Let me clear the air and give you a better understanding of what dominance really means in the dog world. Every dog is either dominant or submissive to every other dog in relation to resources. This means that if two dogs are presented with a single resource (like a bone, for example) the dominant dog will get the bone, while the submissive dog will allow him to take it. If two dogs are both pretty confident and feel that they are the more dominant dog, then they will get physical with each other until one dog eventually submits (which could be only after major damage has been inflicted).

That sounds kind of harsh but physical altercations are very rare. Don’t forget dog packs are not volatile groups filled with conflict, but actually harmonious family groups. The outdated belief that dog packs are competitive and confrontational has long been dismissed as inaccurate. Those early finding were based on captive wolf packs which consisted of wolves from a variety of different packs. Once we had the technology to effectively study wolf packs in the wild we discovered how different they were from the captive models. Wild wolf packs consist of family members and although they do have a social hierarchy (just like human family groups have), they are not based on conflict, but on mutual understanding of each others place and role in the pack.

Domestic dogs, although not identical to their wild cousins, do have many similarities to wolves, including a stable, non-confrontational group dynamic. There are reasons why they do the behaviors that they do, but dominance is not one of them – especially where we are concerned. Here are some common behaviors that I’ve seen been attributed to dominance.

1. Humping (other dog or maybe your leg – that’s always nice and embarrassing) – Most common reason: play and/or arousal. Dogs will mount all the time in play groups or when they are especially excited.

2. Not listening to you – Believe it or not, most of the time they don’t listen to you is that you never taught them the behavior or you’re not communicating properly.

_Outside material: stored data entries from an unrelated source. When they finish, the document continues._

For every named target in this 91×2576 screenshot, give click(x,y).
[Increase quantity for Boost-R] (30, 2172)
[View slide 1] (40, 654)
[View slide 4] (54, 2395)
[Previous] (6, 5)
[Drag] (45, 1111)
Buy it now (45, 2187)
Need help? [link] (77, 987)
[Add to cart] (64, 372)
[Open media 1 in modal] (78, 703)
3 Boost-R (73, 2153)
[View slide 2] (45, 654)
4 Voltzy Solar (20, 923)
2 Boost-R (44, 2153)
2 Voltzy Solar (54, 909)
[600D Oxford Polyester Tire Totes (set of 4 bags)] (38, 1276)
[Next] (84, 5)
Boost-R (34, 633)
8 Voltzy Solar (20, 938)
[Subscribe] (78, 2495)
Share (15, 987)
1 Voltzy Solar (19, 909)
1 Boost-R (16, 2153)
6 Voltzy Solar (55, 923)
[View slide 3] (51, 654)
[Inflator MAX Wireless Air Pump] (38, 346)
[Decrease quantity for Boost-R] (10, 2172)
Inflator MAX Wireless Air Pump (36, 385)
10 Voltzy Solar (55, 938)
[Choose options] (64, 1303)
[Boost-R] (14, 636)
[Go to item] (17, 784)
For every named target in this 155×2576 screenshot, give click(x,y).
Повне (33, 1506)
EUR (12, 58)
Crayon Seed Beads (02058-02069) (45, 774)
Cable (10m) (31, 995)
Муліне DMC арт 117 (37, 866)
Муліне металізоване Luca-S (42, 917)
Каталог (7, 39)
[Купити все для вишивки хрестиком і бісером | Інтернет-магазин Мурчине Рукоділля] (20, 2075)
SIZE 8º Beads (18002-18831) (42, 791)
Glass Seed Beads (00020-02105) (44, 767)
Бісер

I can’t tell you how many people tell me that their dog won’t come when called, and when I ask them how they taught the dog to come they say, “what?” If you don’t teach your dog something, don’t expect him to do it. Also make sure you remember that dogs don’t know English (yes they can make word associations but not the language).

3. Possession over an object and/or food – This is a behavioral issue but it’s not dominance. Resource guarding dogs do so because of an anxiety (fear of losing the object) not because they trying to make a point of their superiority.

I could go on an on here, but you get the point: your dog is not trying to dominate you. If fact, let’s say that out loud together. “My dog is not trying to dominate me.”

Nice! I hope that clears up that very common misunderstanding. The thing to remember is that your dog is part of your family and should be treated as such. He needs rules, boundaries and limitations just like your kids do, and being a good leader to your dog is really just being a good parent.

Because of it’s misuse, I’ve actually thrown the word dominance out of my vocabulary (well, with the exception of this post) and I invite you to do the same. Both you and your pooch are better off without it.